The parties were married and in the process of divorcing. Husband co-founded a well-known technology company and also faced a separate federal criminal indictment. As a result the divorce action drew substantial media interest. Several different Orange County courts were assigned and reassigned to this divorce case, with each modifying existing or issuing new sealing orders. The parties’ Orange County divorce attorneys wanted all records sealed, but particularly any documents relating to child custody of the couple’s three minor children. Various Orange County courts issued a series of eight sealing orders, which initially sealed confidential information – very broadly described – as well as documents relating to the minor children,  restricted the Orange County divorce court files to the attorneys of record only, and at one point sealed all the documents in the court file. The orders culminated in the Los Angeles Times filing a motion to intervene and unseal the records of the Orange County divorce court. The seventh sealing order then unsealed two sets of documents, including pleadings and redacted judgment. Husband’s Orange County divorce attorney appealed.

Does a successor divorce court retain continuing jurisdiction to modify sealing orders? The simple answer is yes. Sealing orders are not permanent, inflexible orders are set in stone. They may change with new circumstances throughout a case potentially several times before a final judgment. Procedurally, the Orange County divorce court’s order that directed the unsealing of two particular sets of documents was appealable as a final order as a collateral matter.

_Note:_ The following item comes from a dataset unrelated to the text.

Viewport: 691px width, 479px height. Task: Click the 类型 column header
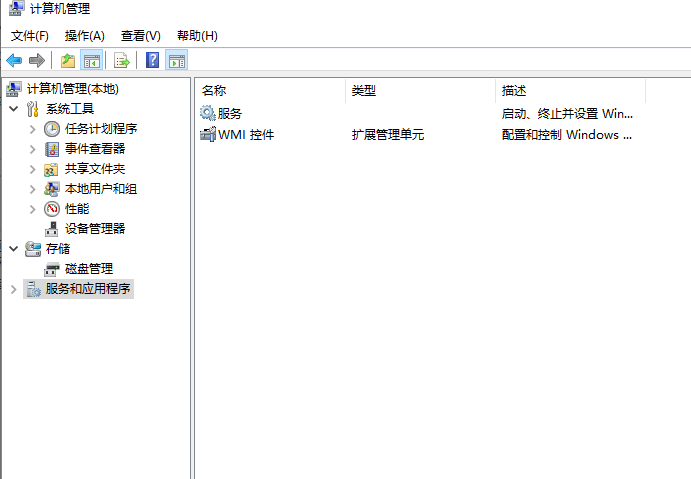pyautogui.click(x=420, y=91)
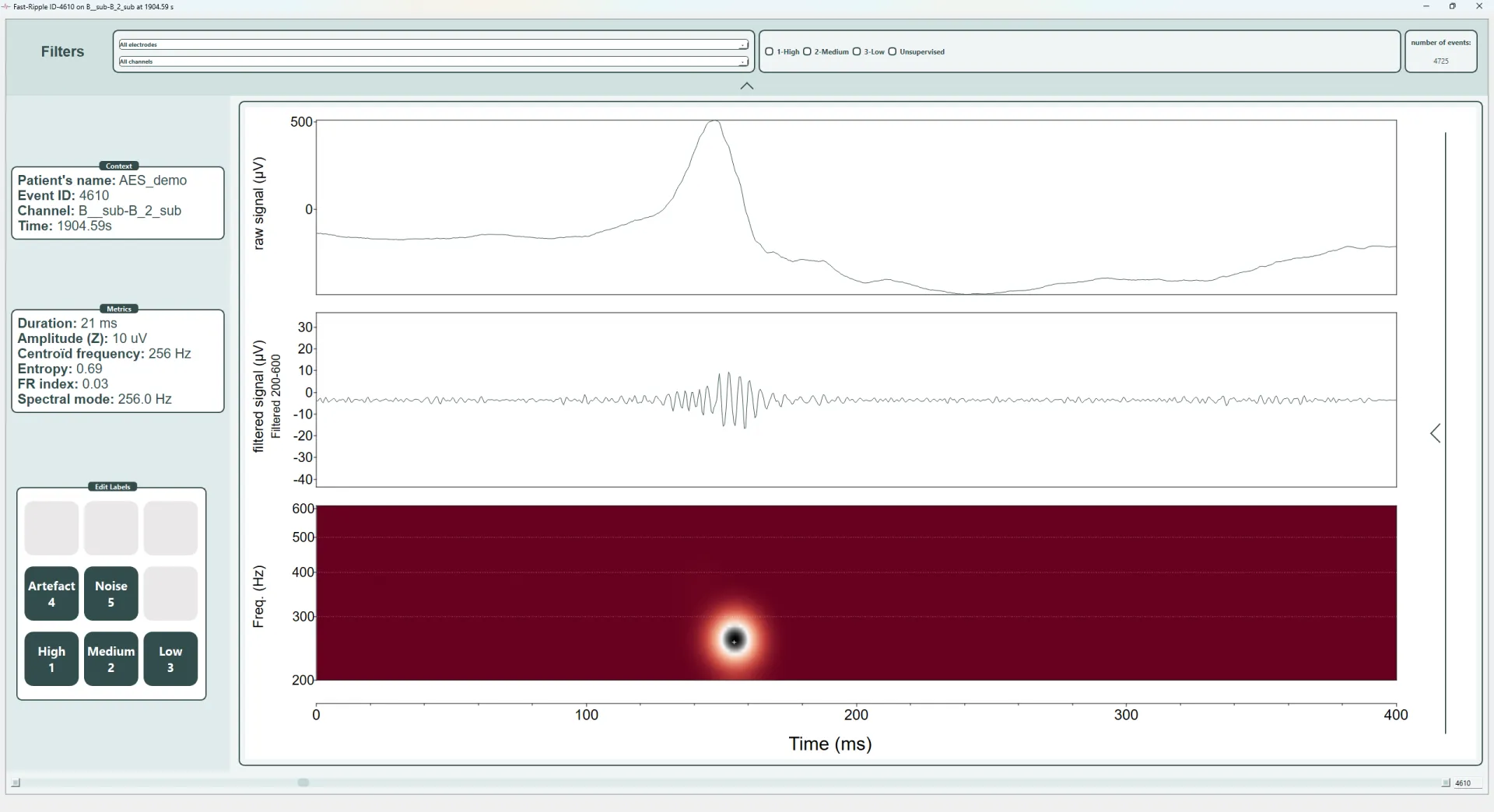Open the All channels dropdown
Screen dimensions: 1494x812
[433, 61]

Very importantly, sealing orders implicate the public’s right to access under the First Amendment. Moreover, any person, not just the parties, can seek to unseal any court record, as the Times did here. Sealing orders are not treated as permanently sealed after issuance, but are subject to ongoing scrutiny, including by trial courts.  In NBC Subsidiary (KNBC-TV), Inc. v. Superior Court, the court noted that “a strong presumption exists” favoring public access to court records in ordinary civil trials, including divorce cases. The California Rules of Court, rule 2.550 implements the constitutional standard from NBC Subsidiary of express factual findings needed to justify a sealing order, and rule 2.551 expressly authorizes the court to unseal records. Thus, courts may only seal records in limited circumstances. A party’s desire to avoid media attention is not enough absent other facts. Of course, family law cases may concern valid overriding privacy interests, such as matters of child custody or visitation of minor children, that can justify limited sealing.

Here, the Times did not oppose such redactions of information about the parties’ children, Social Security numbers, addresses, brokerage account numbers, or other information that carries the burden required to seal or redact. The Times did contend correctly that no justification existed for the “blanket sealing order” that essentially shielded the whole court file from the public. Thus the Court of Appeal in Orange County affirmed the seventh sealing order that unsealed two sets of documents, rejecting Husband’s Orange County divorce attorney’s contention the Orange County divorce court lacked jurisdiction to revise the sealing order.